**Texto de leitura**
# # # #

Deve o Brasil se retirar das negociações da ALCA?
14/08/2002
- Opinión
1. Os defensores da participação do Brasil nas negociações para a formação de
uma Área de Livre Comércio das Américas, a ALCA, ficam especialmente preocupados
e irritados com a possibilidade de o Brasil vir a se retirar dessas negociações.
Apresentam, em seu entusiasmo pan-americanista, argumentos diversos para que o
Brasil permaneça nas negociações, os quais merecem análise e resposta.
2. O primeiro desses argumentos é de que ainda não se sabe o formato final
dos compromissos da ALCA e que, portanto, é necessário negociar para criar uma
ALCA favorável ao Brasil. Este argumento é parente próximo, mas certamente não
igual àquele que afirma “Outra ALCA é possível’”.

# # # #

**Orientação 1**
Responda com base no texto sobre a ALCA:
(a) Em que data o texto foi publicado?
(b) Como ficam os defensores da participação do Brasil diante da possibilidade de o país se retirar das negociações?
(c) De acordo com o primeiro argumento, o que ainda não se sabe?
**Orientação 2**
Transcreva do texto sobre a ALCA o trecho que começa em "Deve o Brasil" e termina em "análise e resposta.".
**Orientação 3**
No texto sobre a ALCA, por que o primeiro argumento considera necessário negociar? Responda em uma a três frases.

[Dados de indicação em páginas e telas]
# # # #

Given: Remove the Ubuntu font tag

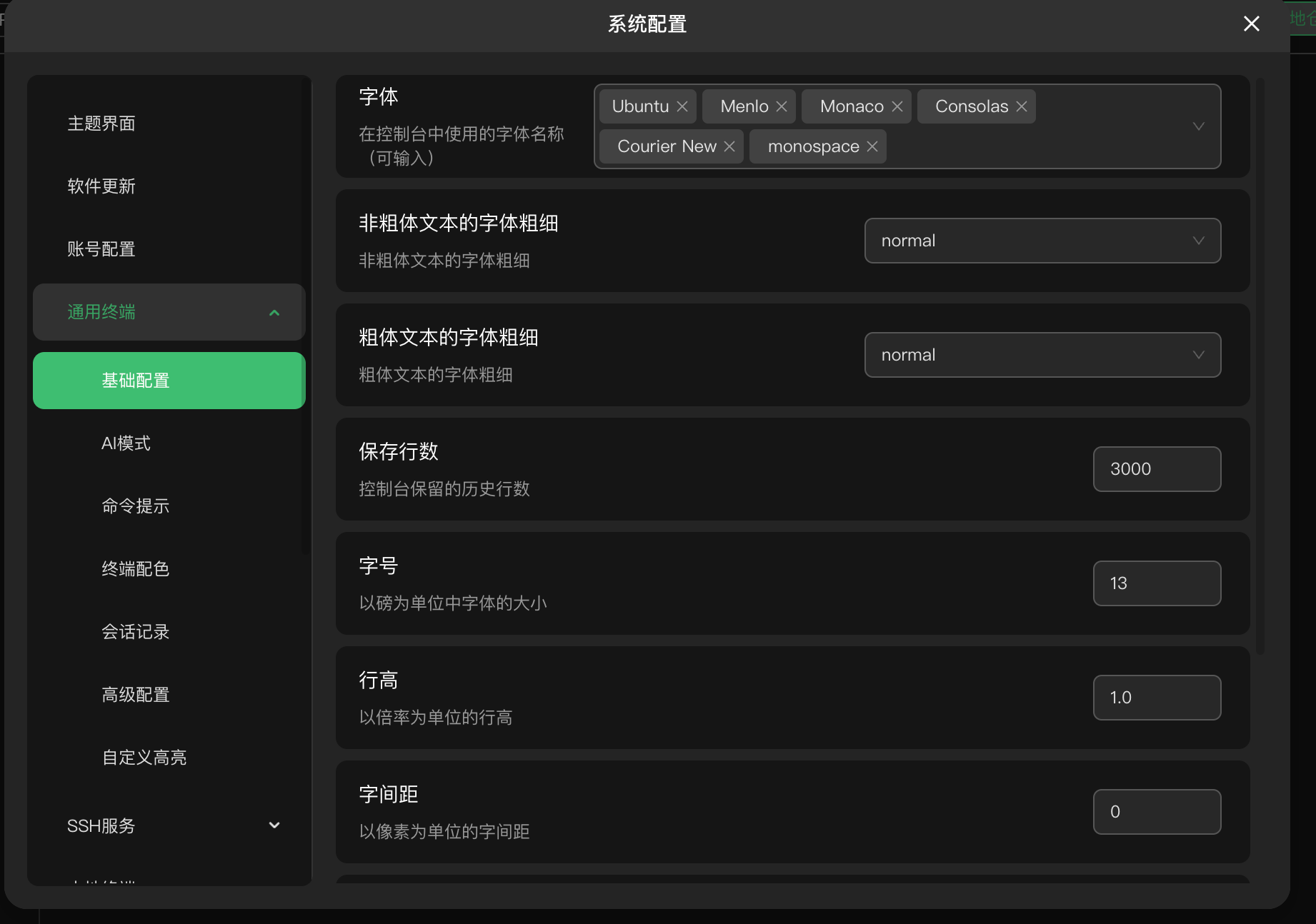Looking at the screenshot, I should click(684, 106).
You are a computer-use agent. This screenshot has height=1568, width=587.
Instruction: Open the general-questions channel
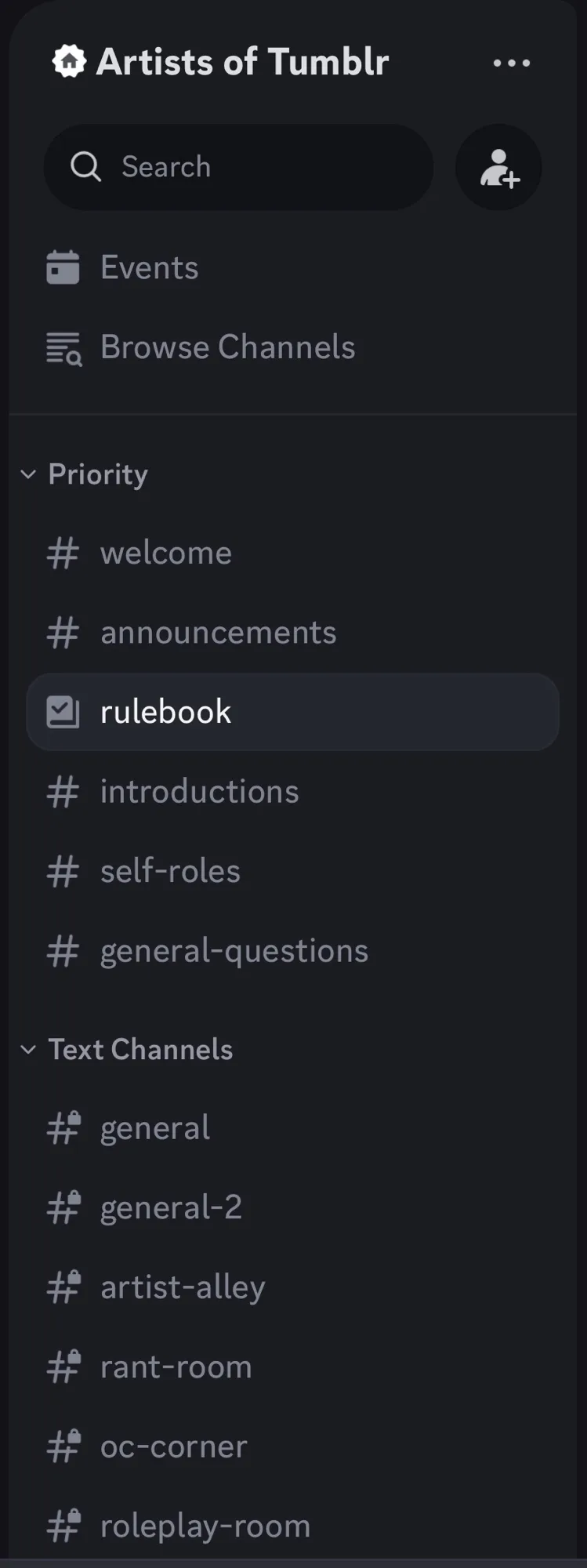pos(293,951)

# # # #

**Solução do exercício 1**
(a) 14/08/2002.
(b) Ficam especialmente preocupados e irritados.
(c) O formato final dos compromissos da ALCA.

**Solução do exercício 2**
Deve o Brasil se retirar das negociações da ALCA?
14/08/2002
- Opinión
1. Os defensores da participação do Brasil nas negociações para a formação de
uma Área de Livre Comércio das Américas, a ALCA, ficam especialmente preocupados
e irritados com a possibilidade de o Brasil vir a se retirar dessas negociações.
Apresentam, em seu entusiasmo pan-americanista, argumentos diversos para que o
Brasil permaneça nas negociações, os quais merecem análise e resposta.

**Solução do exercício 3**
Porque ainda não se sabe o formato final dos compromissos da ALCA. Por isso seria necessário negociar para criar uma ALCA favorável ao Brasil.